A settlement among certain parties in PECO's default service procurement plan proceeding for the period June 1, 2017 through May 31, 2021 would drop an earlier proposal to use a five-year contract for a slice of residential supply, and would adopt the use of 24 month contracts for half of the small C&I portfolio.

Under the settlement, for the residential class, PECO would continue to procure a mix of one-year and two-year fixed-price full requirements (FPFR) contracts for approximately 96% of the default service supply, with one-year contracts comprising approximately 60% of this portfolio, and two-year contracts comprising approximately 40%. There would be six months of spacing between the commencement of contract delivery periods for this portfolio.

Originally, PECO had proposed to supply the remaining approximately 4% of the default service supply portfolio for the residential class with a mix of five-year fixed-price full requirements products (approximately 3.2%) and spot energy purchases (approximately 0.8%). The five-year products was proposed to consist of two tranches (each supplying 1.6% of the residential class default service load) of five-year fixed-price full requirements products (for June 2017 through May 2022 delivery)

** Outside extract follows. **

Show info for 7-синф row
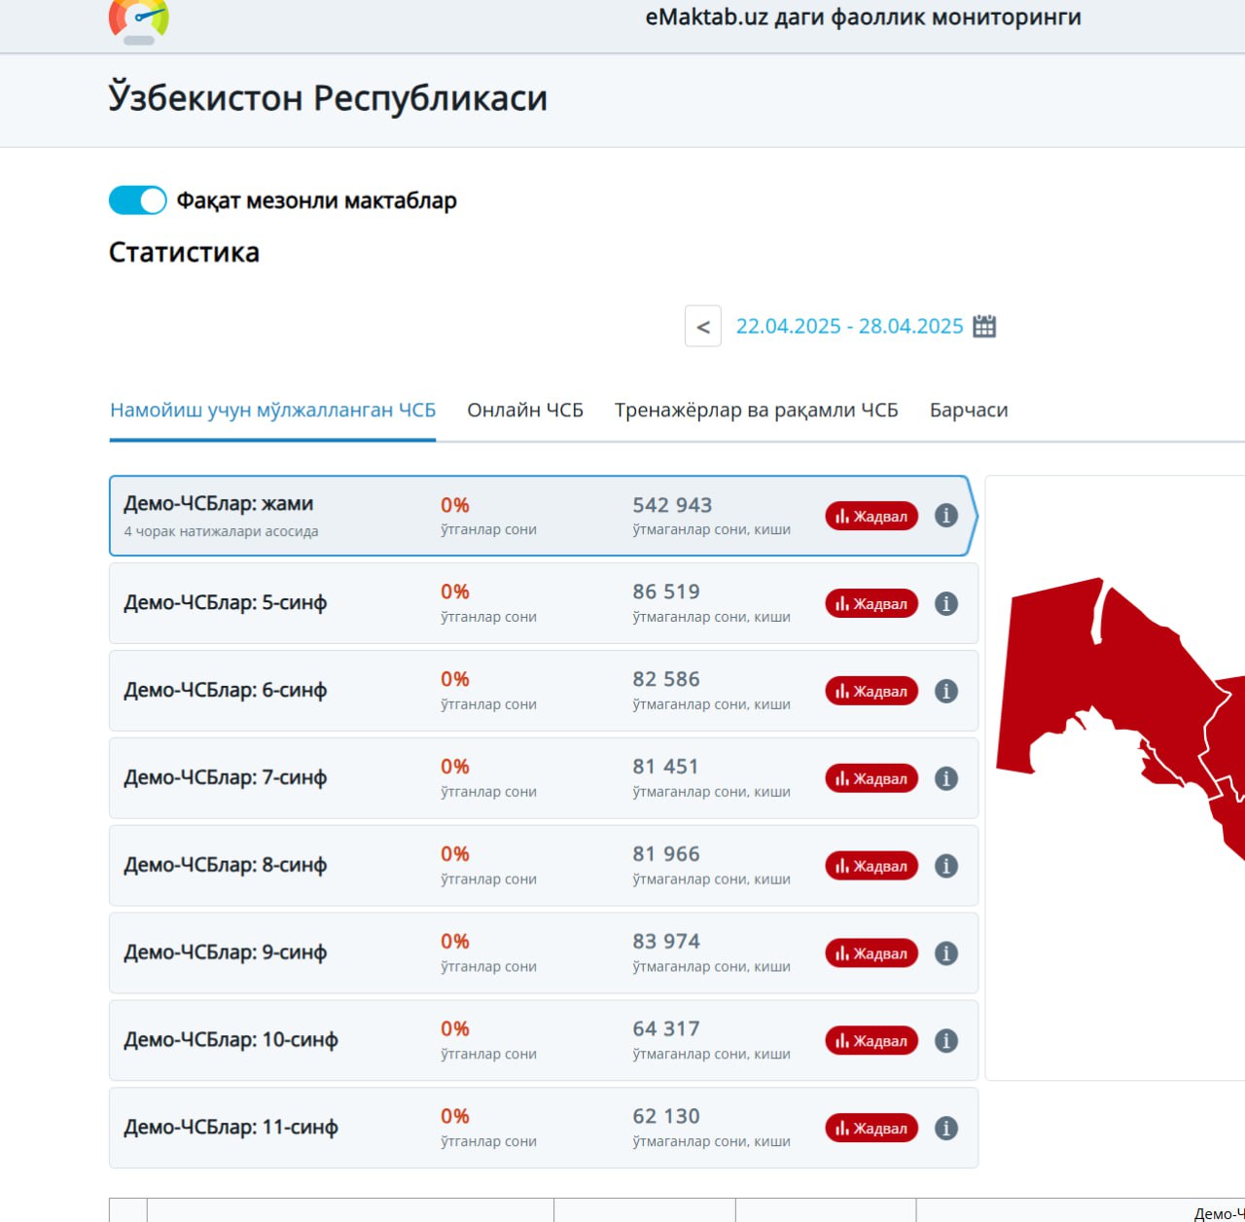The width and height of the screenshot is (1245, 1222). click(x=946, y=778)
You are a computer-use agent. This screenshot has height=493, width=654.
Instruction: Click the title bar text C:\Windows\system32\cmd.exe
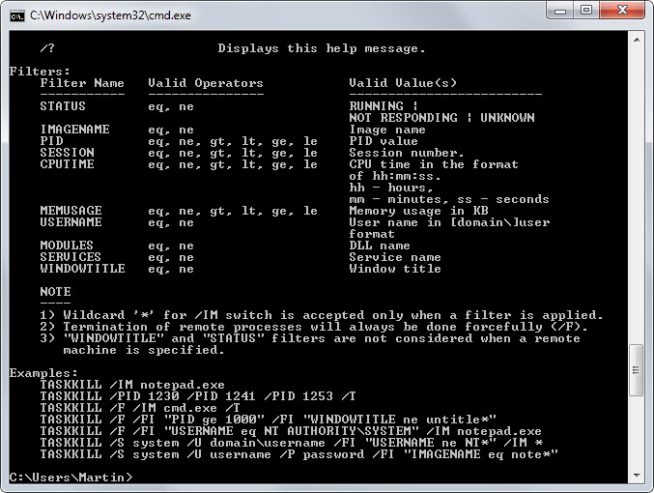[110, 15]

The settlement drops this proposal for five-year contracts. Instead, the remaining approximately 4% of residential class supply currently obtained through 17-month FPFR products (and residual spot-market purchases), will be replaced with 24-month FPFR products (approximately 3.2% of residential default service load) and spot purchases (approximately 0.8%) directly from the energy markets operated by PJM. These 24-month FPFR products will be procured in the scheduled Spring 2017 procurements, and again in the scheduled Spring 2019 procurements

For all full requirements contracts, contracts will be procured approximately two months prior to the beginning of the applicable contract delivery period

Click here for a schedule of procurements and delivery periods under the settlement

For small commercial customers (100 kW or smaller, plus lighting customers on schedules AL, POL, SLE, SLS and TLCL), the settlement would provide that PECO will supply such customers using an equal share of competitively bid, laddered one-year and two-year FPFR products

This is a departure from the current small commercial default service supply plan, which relies exclusively on laddered 12-month contracts. PECO originally proposed the addition of 24 month contracts to the small commercial portfolio to increase price stability

For residential and small commercial customers, default service rates will continue to change quarterly and over/undercollections of default service costs will continue to be reconciled on a semi-annual basis. The projected GSA for each quarter, which forms the basis of the Price-to- Compare (PTC), will be filed by PECO 45 days before the start of each quarter.

PECO will continue to be responsible for and recover the following PJM charges from all distribution customers in PECO’s service territory through its Non- Bypassable Transmission Charge: Generation Deactivation/RMR charges (PJM bill line 1930) set after December 4, 2014; RTEP charges (PJM bill line 1108); and Expansion Cost Recovery charges (PJM bill line 1730).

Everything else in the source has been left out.